What the task requires =
Set down, please, exactly the lines below that run from the line with "关于Bandwagonhost/搬瓦工VPS低价方案的官方答复 (53, 1602)" to the line with "Bandwagonhost中文网 (50, 5)", both lines included.

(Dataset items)
=== Begin Enclosure ===
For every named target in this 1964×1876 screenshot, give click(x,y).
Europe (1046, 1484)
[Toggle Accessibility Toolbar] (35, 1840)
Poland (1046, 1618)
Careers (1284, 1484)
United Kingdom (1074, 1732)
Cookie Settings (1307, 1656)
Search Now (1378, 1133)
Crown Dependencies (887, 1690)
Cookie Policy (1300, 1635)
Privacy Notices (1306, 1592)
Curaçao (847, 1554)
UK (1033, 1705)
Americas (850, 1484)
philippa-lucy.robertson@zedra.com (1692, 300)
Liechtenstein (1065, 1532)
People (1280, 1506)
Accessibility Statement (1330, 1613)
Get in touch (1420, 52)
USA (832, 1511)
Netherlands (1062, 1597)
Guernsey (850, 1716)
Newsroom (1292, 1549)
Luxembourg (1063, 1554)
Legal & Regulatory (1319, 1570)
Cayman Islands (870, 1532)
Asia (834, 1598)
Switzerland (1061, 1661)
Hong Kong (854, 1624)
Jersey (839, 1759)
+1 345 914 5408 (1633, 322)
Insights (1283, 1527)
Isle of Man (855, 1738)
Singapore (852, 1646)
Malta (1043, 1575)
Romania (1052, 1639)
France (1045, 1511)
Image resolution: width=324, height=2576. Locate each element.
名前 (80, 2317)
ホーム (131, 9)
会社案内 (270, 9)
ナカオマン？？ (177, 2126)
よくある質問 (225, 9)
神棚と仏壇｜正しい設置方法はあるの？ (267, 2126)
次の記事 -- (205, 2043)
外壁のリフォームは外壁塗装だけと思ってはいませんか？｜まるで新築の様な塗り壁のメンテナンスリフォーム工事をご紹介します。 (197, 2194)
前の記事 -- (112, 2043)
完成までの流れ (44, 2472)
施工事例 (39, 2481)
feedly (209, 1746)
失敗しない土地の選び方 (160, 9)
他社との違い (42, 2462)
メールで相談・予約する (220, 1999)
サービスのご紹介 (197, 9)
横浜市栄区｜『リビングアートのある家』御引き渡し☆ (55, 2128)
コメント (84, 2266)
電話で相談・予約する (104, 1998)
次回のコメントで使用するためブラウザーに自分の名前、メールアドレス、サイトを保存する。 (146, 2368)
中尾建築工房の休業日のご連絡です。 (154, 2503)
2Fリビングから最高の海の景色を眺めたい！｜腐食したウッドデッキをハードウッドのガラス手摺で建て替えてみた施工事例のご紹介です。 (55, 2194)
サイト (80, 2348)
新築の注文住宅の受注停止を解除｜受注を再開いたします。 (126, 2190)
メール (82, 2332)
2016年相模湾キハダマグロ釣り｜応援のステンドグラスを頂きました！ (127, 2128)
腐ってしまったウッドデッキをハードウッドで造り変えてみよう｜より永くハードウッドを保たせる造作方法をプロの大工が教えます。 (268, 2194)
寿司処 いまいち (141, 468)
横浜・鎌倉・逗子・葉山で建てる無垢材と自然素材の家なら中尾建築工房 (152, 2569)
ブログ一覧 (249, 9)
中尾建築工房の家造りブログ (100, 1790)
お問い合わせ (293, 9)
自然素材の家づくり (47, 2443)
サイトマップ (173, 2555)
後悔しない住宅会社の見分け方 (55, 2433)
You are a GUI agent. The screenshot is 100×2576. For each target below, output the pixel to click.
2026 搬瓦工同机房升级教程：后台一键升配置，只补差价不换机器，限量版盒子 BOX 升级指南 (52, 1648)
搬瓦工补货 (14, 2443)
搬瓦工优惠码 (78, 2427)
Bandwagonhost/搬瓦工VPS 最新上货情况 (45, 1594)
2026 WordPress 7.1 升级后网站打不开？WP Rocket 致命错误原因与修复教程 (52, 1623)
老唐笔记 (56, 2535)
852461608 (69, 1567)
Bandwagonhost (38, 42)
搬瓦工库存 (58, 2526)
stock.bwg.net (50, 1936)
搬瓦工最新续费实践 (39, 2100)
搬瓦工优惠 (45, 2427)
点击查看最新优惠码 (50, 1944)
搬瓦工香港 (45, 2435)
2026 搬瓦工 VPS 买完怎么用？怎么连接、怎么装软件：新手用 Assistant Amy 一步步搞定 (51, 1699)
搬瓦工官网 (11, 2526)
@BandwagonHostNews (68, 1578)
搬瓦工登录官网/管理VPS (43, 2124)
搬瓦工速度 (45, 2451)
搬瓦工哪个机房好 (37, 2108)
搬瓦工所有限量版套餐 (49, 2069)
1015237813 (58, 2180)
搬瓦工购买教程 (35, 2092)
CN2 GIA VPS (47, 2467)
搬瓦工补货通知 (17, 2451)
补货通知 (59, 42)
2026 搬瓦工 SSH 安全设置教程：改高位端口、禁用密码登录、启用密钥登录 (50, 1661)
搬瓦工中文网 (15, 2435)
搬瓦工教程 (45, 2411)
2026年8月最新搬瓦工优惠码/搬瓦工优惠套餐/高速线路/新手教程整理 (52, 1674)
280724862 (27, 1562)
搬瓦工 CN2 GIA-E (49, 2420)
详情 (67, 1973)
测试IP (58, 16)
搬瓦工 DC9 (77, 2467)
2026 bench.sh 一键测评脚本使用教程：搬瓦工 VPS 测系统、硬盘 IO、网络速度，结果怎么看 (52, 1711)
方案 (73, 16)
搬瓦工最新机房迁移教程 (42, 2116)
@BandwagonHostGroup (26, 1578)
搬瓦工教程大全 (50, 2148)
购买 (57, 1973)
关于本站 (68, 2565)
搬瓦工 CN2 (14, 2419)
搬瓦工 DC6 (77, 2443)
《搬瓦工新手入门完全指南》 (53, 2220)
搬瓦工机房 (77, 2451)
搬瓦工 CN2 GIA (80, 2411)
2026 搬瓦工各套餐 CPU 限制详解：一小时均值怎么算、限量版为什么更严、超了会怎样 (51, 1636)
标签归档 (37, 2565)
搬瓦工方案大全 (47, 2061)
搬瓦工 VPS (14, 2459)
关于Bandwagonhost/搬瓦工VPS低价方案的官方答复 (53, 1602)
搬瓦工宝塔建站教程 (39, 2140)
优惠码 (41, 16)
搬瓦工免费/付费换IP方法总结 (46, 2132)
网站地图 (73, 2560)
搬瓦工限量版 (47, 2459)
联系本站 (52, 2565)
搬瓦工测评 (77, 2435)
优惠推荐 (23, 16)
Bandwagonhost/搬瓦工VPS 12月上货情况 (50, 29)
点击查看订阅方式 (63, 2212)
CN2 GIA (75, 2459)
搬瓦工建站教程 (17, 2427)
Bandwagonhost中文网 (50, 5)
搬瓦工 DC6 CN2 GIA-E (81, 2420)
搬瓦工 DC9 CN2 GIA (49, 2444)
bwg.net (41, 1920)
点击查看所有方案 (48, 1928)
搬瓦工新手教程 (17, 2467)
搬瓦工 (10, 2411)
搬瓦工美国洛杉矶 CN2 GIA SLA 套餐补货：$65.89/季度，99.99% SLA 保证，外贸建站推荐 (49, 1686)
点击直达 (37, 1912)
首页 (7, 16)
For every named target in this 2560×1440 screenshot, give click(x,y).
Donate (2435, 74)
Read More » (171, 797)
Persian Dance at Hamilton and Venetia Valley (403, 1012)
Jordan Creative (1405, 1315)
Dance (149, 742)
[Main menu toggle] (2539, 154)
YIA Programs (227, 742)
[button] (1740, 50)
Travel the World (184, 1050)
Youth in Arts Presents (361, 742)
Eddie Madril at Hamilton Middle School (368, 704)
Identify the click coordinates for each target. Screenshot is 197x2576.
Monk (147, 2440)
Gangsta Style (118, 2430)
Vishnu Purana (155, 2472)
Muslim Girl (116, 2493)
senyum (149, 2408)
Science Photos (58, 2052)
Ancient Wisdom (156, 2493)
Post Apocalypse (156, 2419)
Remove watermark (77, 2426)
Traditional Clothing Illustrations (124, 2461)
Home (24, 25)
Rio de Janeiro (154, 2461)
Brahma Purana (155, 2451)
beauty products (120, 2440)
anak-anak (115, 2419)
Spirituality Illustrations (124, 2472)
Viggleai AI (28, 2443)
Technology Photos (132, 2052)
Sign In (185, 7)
=== End Enclosure ===
Task output =
关于Bandwagonhost/搬瓦工VPS低价方案的官方答复 (53, 1602)
搬瓦工宝塔建站教程 (39, 2140)
优惠码 (41, 16)
搬瓦工免费/付费换IP方法总结 (46, 2132)
网站地图 (73, 2560)
搬瓦工限量版 (47, 2459)
联系本站 (52, 2565)
搬瓦工测评 (77, 2435)
优惠推荐 (23, 16)
Bandwagonhost/搬瓦工VPS 12月上货情况 (50, 29)
点击查看订阅方式 (63, 2212)
CN2 GIA (75, 2459)
搬瓦工建站教程 (17, 2427)
Bandwagonhost中文网 (50, 5)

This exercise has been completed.